En bref

  • Un concept store de 460 m² imaginé comme un appartement à parcourir, installé place des Quinconces à Bordeaux, dans une ancienne banque réinventée.
  • Une collaboration entre Maison Sarah Lavoine (univers déco, couleur, objets, mobilier, prêt-à-porter) et David Lucas (salon-appartement, mise en beauté) qui fait dialoguer design et gestes du quotidien.
  • Deux univers distincts reliés par un jardin intérieur sous verrière : un passage physique… et une idée forte d’architecture d’intérieur centrée sur la lumière.
  • Un lieu pensé comme une destination lifestyle : on vient pour une coupe, on repart avec des idées de décoration intérieure, des matières, des repères de proportions et d’accrochage.
  • Le parti pris ne relève pas de la boutique éphémère classique : l’adresse se vit, s’explore, et accueille aussi des artistes sur ses cimaises.

Peu de temps ? Voilà ce qu’il faut retenir :

Point clé Ce que cela change pour le visiteur Repère concret à observer sur place
Parcours “appartement” On se projette pièce par pièce, sans se perdre dans un alignement de produits Transitions entre zones : salons, coin table, lumière d’appoint, circulation
Lumière maîtrisée Les couleurs et matières se lisent mieux, donc achats plus justes Verrière, miroirs, lampes : vérifier les reflets et l’éblouissement
Double usage beauté + maison Temps “utile” : shopping pendant la pose d’une couleur, attente transformée Proximité salon/coiffure et zone déco, sans mélange confus
Éviter l’erreur fréquente Ne pas copier un décor : comprendre l’échelle et les matériaux Dimensions réelles des miroirs, hauteur d’accrochage, puissance des luminaires

Pourquoi ce concept store Maison Sarah Lavoine x David Lucas change la lecture du design à Bordeaux

À Bordeaux, l’ouverture d’un concept store n’est jamais un simple ruban coupé devant une vitrine : c’est un signal. Ici, le signal est clair. Un même lieu permet d’acheter du mobilier, de repérer une applique à la bonne hauteur, de toucher un textile, de choisir une teinte, puis de passer côté beauté sans quitter la même histoire visuelle. Cette collaboration entre Maison Sarah Lavoine et David Lucas s’inscrit dans un quartier qui impose d’emblée une exigence : la place des Quinconces, vaste et minérale, presque sévère selon l’heure du jour, où la lumière peut être aussi tranchante qu’un trait de crayon.

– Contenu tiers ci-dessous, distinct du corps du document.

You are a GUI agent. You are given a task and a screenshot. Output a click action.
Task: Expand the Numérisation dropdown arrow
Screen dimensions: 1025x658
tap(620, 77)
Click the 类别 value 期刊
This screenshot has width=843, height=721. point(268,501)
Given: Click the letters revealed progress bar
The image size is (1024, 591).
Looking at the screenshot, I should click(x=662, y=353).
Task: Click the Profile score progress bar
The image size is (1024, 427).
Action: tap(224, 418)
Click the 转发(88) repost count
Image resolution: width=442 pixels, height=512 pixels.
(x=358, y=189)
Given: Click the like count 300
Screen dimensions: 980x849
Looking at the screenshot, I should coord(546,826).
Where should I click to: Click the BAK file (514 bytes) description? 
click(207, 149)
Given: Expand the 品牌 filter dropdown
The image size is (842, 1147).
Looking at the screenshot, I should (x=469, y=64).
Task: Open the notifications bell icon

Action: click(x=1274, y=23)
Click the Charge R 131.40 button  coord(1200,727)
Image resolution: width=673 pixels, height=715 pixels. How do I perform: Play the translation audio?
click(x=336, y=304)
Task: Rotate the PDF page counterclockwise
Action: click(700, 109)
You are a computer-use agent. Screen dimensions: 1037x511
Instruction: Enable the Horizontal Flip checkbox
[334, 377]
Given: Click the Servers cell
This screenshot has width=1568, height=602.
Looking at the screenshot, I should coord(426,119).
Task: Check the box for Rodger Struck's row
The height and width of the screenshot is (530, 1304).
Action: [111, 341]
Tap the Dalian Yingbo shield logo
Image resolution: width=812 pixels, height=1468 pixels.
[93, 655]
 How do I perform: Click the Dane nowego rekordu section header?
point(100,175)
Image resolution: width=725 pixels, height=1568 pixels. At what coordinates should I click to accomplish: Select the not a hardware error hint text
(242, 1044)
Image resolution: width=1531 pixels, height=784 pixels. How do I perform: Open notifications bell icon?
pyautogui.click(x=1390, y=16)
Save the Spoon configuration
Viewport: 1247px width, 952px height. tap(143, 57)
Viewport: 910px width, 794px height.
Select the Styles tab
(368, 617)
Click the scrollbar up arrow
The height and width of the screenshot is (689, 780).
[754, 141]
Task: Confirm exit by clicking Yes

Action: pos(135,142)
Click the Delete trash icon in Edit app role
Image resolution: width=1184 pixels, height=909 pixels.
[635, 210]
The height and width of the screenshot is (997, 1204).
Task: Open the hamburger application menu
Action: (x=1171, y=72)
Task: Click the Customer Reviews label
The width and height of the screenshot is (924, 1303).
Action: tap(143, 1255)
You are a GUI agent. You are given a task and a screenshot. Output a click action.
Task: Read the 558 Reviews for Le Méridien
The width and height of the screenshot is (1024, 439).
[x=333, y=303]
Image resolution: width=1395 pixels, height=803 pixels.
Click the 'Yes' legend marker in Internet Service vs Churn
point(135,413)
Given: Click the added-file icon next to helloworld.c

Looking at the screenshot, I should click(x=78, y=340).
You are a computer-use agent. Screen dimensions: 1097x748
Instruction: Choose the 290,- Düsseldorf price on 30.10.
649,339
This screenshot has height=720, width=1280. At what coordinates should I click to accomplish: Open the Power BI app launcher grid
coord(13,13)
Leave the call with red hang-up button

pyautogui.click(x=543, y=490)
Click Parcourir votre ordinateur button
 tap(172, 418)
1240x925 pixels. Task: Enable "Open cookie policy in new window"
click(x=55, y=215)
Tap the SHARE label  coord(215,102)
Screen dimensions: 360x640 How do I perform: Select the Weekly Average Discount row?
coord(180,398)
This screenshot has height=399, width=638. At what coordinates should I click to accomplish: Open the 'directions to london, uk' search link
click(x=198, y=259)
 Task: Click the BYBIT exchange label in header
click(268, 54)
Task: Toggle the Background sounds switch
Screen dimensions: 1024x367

L’adresse joue justement sur ce contraste. Dans une ancienne banque d’investissement, l’architecture d’intérieur organise un parcours en “grand appartement” d’environ 460 m². Le chiffre compte : à cette échelle, l’œil ne perçoit plus un magasin, mais une succession de scènes. Un salon appelle une salle à manger ; un coin lecture impose une lampe à poser ; un mur attend un miroir. Et, au lieu d’additionner les objets, l’espace raconte comment ils cohabitent quand on vit vraiment : un plaid qui traîne, une table basse qui doit laisser passer les genoux, une circulation qui ne doit pas se transformer en slalom.

Le duo fonctionne parce qu’il repose sur une idée très simple : l’attente peut devenir un moment de projection. Pendant qu’une couleur prend au salon, le regard se pose sur une composition murale, un jeu de reflets, une association matière/couleur. Ce n’est pas un gimmick marketing, c’est un usage du temps. Dans les projets de décoration intérieure, ce “temps mort” existe aussi : celui où l’on hésite devant un nuancier, où l’on compare deux finitions, où l’on se demande si le miroir sera trop grand. Ici, le lieu met ces questions en scène, à taille réelle.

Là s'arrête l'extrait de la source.